» **Brief A**: According to the forum thread on MK4 engines, how many oxygen sensors does every MK4 engine use at minimum?

» **Source excerpt**:
[Start]
ALL MK4 engines use at LEAST 2 oxigen sensors. It is mandatory for OBDII emissions...
The AEG has both pre-cat and post-cat sensors...


----------



## randallhb (Sep 17, 2002)

*Re: MK4 2.0 Engine Line-Up And Tecnical Data! (vasillalov)*


_Quote, originally posted by *vasillalov* »_ALL MK4 engines use at LEAST 2 oxigen sensors. It is mandatory for OBDII emissions...
The AEG has both pre-cat and post-cat sensors...

Not mine, VW does not care about emissions over here


----------



## TMTuned99.5Golf (Jan 27, 2004)

*Re: MK4 2.0 Engine Line-Up And Tecnical Data! (Dubboi)*


_Quote, originally posted by *Dubboi* »_mine has no air pump









neither does mine. My car was assembled April '99 so it has one of the earliest AEG's for the mk4.. but with no air pump.


----------



## VDUBOFF (Mar 24, 2005)
[End]
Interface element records
[Start]
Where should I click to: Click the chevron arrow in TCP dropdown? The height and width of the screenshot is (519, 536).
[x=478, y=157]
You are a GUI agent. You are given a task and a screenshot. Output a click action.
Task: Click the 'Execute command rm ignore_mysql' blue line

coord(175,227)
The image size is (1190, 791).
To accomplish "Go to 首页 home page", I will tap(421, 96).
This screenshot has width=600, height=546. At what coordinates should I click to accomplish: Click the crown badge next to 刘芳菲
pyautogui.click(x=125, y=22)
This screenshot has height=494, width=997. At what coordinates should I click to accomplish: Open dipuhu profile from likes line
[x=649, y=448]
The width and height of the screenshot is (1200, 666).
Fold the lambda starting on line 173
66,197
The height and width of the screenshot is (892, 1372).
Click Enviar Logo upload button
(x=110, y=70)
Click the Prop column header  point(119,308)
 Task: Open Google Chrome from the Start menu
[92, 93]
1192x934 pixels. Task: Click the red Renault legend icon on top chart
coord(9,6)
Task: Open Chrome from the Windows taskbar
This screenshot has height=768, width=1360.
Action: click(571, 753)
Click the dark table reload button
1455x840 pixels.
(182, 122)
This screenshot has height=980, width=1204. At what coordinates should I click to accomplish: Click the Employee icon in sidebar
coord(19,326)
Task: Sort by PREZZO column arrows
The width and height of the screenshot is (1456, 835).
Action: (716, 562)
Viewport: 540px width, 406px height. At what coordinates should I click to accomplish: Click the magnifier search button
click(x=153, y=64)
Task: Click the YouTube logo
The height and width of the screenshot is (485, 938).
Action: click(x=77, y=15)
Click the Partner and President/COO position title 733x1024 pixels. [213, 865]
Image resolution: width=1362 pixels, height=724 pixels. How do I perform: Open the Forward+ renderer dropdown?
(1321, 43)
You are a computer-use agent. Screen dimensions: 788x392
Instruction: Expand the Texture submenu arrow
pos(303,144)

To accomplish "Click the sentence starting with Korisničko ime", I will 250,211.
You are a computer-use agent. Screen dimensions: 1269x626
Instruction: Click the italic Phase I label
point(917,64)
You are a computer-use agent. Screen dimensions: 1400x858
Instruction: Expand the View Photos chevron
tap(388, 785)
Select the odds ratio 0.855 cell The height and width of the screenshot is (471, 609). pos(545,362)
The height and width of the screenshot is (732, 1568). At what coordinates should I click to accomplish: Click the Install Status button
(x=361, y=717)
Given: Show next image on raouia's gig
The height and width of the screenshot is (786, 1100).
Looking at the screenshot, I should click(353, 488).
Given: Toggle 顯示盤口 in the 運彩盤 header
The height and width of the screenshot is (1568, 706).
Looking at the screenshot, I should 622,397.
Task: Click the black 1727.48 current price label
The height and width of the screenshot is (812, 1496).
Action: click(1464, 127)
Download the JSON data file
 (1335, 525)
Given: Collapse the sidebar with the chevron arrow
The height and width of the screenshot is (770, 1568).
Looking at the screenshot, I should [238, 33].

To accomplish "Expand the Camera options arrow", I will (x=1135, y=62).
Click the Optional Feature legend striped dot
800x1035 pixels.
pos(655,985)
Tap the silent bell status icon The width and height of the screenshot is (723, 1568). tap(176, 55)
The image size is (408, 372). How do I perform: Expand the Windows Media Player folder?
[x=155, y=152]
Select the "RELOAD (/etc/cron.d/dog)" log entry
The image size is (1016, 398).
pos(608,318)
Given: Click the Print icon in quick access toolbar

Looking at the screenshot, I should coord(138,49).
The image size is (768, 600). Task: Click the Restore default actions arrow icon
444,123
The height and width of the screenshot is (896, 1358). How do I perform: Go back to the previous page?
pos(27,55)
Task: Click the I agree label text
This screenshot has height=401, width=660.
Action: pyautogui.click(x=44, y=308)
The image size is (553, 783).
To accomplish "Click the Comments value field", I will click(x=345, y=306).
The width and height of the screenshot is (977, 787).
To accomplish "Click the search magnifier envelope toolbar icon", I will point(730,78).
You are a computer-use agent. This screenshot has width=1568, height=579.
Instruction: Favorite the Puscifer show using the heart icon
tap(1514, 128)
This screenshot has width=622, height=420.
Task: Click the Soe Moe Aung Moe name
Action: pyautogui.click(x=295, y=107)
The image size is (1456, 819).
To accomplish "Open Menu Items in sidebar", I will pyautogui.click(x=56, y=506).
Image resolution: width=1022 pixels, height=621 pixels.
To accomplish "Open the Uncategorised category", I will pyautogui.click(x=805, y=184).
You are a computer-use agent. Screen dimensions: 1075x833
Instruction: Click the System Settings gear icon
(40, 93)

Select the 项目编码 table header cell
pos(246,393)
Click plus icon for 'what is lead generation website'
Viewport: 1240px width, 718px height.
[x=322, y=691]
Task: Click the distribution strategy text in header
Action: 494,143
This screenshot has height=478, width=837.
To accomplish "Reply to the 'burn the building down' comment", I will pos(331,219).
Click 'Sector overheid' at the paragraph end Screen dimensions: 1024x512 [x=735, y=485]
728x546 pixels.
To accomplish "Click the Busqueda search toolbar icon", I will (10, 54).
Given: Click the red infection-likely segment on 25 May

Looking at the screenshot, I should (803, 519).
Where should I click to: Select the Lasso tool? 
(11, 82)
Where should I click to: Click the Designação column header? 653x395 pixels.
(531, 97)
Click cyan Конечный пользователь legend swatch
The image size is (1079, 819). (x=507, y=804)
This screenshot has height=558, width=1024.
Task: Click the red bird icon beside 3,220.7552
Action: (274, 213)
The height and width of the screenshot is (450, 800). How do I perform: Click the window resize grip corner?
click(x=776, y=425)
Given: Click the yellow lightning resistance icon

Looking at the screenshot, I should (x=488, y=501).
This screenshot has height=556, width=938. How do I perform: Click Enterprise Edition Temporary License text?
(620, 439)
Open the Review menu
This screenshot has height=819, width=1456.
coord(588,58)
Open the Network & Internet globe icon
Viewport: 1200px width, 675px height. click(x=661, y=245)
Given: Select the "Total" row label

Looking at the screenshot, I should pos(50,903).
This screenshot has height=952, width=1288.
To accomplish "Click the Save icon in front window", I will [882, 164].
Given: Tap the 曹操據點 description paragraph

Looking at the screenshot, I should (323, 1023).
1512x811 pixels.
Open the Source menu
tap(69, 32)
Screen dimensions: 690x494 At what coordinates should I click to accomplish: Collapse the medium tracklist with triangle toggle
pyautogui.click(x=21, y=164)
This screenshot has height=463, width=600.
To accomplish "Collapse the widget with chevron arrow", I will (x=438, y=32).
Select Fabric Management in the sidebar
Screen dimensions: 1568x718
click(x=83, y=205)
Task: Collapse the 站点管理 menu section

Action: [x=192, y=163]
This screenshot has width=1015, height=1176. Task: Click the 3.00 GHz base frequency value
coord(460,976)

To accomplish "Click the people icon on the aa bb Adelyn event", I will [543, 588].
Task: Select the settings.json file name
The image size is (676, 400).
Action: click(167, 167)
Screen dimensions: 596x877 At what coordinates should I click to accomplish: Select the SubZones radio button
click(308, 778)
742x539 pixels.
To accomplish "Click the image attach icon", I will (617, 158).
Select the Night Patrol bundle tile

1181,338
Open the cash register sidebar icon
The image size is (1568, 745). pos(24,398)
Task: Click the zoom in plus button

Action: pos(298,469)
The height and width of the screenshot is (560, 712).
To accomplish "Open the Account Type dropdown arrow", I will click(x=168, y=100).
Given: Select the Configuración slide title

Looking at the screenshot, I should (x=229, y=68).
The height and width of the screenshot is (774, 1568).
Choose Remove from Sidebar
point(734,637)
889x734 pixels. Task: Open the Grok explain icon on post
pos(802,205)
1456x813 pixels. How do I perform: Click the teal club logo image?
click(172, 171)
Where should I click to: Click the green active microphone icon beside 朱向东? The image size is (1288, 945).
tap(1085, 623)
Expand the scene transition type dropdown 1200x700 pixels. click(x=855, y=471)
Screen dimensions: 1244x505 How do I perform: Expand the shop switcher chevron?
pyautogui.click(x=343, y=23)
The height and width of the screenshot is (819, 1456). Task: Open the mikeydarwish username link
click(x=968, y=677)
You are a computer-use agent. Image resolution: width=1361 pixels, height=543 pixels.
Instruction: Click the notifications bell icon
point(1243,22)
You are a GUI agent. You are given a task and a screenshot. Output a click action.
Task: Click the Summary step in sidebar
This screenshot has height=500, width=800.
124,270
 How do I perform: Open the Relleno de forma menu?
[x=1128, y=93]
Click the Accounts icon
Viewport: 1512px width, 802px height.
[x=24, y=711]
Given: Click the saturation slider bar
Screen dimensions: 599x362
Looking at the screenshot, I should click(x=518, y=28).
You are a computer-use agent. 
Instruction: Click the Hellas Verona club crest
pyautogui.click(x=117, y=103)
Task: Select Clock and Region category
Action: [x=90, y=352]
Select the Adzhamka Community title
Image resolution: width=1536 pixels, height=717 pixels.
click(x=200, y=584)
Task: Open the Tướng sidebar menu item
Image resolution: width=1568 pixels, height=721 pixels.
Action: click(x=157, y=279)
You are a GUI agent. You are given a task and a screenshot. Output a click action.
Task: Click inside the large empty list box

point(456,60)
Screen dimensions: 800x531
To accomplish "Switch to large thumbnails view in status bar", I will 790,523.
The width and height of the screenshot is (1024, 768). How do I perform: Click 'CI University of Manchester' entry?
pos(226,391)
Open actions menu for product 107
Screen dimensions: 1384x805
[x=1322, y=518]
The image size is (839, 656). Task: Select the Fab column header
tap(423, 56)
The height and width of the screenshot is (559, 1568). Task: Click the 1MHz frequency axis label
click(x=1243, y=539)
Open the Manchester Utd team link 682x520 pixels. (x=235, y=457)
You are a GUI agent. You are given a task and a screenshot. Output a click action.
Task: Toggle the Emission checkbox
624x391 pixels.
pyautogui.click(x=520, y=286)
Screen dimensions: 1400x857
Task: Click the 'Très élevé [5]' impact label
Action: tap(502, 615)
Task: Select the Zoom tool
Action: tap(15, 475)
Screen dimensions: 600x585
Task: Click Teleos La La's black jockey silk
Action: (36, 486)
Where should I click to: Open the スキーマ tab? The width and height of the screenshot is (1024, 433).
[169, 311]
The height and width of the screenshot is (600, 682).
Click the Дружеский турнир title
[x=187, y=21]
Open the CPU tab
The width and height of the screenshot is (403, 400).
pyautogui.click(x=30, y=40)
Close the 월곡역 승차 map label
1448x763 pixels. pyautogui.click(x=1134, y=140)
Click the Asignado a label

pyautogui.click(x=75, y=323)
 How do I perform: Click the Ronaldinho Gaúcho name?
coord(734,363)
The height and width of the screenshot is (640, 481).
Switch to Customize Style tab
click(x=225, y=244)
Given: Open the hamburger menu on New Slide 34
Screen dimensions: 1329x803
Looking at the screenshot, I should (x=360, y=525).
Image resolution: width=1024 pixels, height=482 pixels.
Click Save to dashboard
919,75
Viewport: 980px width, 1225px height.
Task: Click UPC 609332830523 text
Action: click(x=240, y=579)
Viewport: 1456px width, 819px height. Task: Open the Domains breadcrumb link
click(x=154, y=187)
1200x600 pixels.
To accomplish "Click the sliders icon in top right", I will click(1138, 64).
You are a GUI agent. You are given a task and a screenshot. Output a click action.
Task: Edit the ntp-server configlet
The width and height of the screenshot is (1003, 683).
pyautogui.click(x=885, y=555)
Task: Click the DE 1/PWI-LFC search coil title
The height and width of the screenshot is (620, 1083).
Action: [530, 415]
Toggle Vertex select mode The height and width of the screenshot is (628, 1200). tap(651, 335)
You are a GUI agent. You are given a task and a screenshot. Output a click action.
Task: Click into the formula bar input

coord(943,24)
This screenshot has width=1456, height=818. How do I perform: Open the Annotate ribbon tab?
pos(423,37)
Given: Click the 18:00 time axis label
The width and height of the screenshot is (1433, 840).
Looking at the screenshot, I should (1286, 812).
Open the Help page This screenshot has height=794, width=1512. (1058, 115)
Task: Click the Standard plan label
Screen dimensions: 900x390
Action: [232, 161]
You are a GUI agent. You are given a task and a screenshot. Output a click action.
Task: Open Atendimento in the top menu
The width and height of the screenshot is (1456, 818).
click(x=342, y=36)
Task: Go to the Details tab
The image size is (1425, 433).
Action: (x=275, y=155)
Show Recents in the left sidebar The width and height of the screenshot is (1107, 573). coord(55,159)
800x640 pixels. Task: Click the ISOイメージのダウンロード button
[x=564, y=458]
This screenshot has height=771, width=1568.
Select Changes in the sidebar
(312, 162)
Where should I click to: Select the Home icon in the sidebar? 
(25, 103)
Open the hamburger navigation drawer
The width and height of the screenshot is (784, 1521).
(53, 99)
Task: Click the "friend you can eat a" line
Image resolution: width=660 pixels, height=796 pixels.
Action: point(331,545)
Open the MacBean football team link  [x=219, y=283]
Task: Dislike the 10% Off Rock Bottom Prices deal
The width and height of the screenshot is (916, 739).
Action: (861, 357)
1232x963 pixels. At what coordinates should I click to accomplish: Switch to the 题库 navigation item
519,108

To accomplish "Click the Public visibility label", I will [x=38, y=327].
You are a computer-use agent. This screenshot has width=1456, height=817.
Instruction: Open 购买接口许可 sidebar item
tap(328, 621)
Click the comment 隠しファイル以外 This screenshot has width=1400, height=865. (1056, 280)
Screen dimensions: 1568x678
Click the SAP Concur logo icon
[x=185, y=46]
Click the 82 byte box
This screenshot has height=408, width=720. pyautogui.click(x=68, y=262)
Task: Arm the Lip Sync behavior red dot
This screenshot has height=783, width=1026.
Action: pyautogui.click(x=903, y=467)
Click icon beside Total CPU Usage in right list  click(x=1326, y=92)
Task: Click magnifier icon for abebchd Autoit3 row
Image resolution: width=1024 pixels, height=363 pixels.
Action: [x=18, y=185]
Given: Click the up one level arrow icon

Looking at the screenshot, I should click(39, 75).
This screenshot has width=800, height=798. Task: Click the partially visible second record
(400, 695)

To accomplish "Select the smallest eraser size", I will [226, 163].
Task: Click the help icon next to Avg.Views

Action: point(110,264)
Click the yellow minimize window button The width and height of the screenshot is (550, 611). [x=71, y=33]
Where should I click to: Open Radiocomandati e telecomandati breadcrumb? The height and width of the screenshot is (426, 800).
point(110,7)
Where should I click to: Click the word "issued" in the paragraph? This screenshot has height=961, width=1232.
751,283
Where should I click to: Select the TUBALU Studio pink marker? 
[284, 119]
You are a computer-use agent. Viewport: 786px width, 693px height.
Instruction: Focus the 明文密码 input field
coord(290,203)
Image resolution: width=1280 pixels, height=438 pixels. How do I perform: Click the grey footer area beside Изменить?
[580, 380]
[End]
» **Brief B**: Reproduce the stretch of the records from their start through the line containing "will tap(421, 96).", with both ends included.

» **Task result A**: At least two oxygen sensors.

» **Task result B**:
Where should I click to: Click the chevron arrow in TCP dropdown? The height and width of the screenshot is (519, 536).
[x=478, y=157]
You are a GUI agent. You are given a task and a screenshot. Output a click action.
Task: Click the 'Execute command rm ignore_mysql' blue line

coord(175,227)
The image size is (1190, 791).
To accomplish "Go to 首页 home page", I will tap(421, 96).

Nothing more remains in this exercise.